So, OK, there’s no Olympic ski racing in my future, but I started learning to downhill ski at the age of 50 and by now, at nearly 54, I’m finally getting it. And, most of all, it’s pretty much the most fun I’ve had in my whole grown-up life.
And no broken bones so far. In fact, I was so afraid of getting hurt that I didn’t fall at all my first three years of learning. Which probably kept me from learning much faster. Now, I’m trying to live by my son Elijah’s creed, that if you’re not falling, you’re not pushing yourself enough.

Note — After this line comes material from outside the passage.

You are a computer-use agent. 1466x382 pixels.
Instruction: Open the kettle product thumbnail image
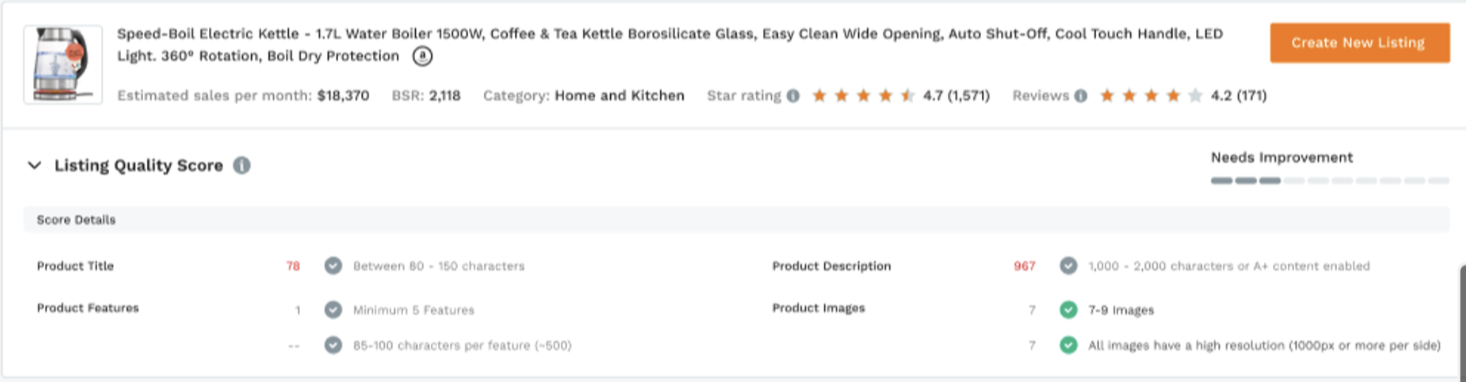coord(63,65)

Last weekend I fell three times! I also tried my first little pitch of bumpy/mogul-ey black diamond trail—and it was mostly a train wreck. But I tried it—twice! I felt ridiculously proud.
In my 50’s I’m at last becoming a leading lady—in my own life. I am braver. I try new things, knowing I’ll fail. Last year I left a safe, long-time job in search of work that was both more challenging and more flexible, to give more room in my life to the writing that I care most about.
I’m on a mission to support my art, not to make it support me (to paraphrase Elizabeth Gilbert). The goal is to tend and nurture the art so it can be everything I wish for it. Which, like in skiing, means taking risks. With each new project, I try something new—and every time I wonder how I’ll pull it off. And maybe I won’t—I’ve yet to sell a book—but I can feel in my marrow that the work is maturing, coming together into stories I feel proud to share.
It’s only taken me 54 years to realize that I can’t tell stories of people being brave if all I ever do is take safe roads myself. I have to be brave to write brave stories. Which means falling down. Which means getting hurt. But OK. I agree to that deal.
Even if means that some days suck and the bruises take weeks to heal.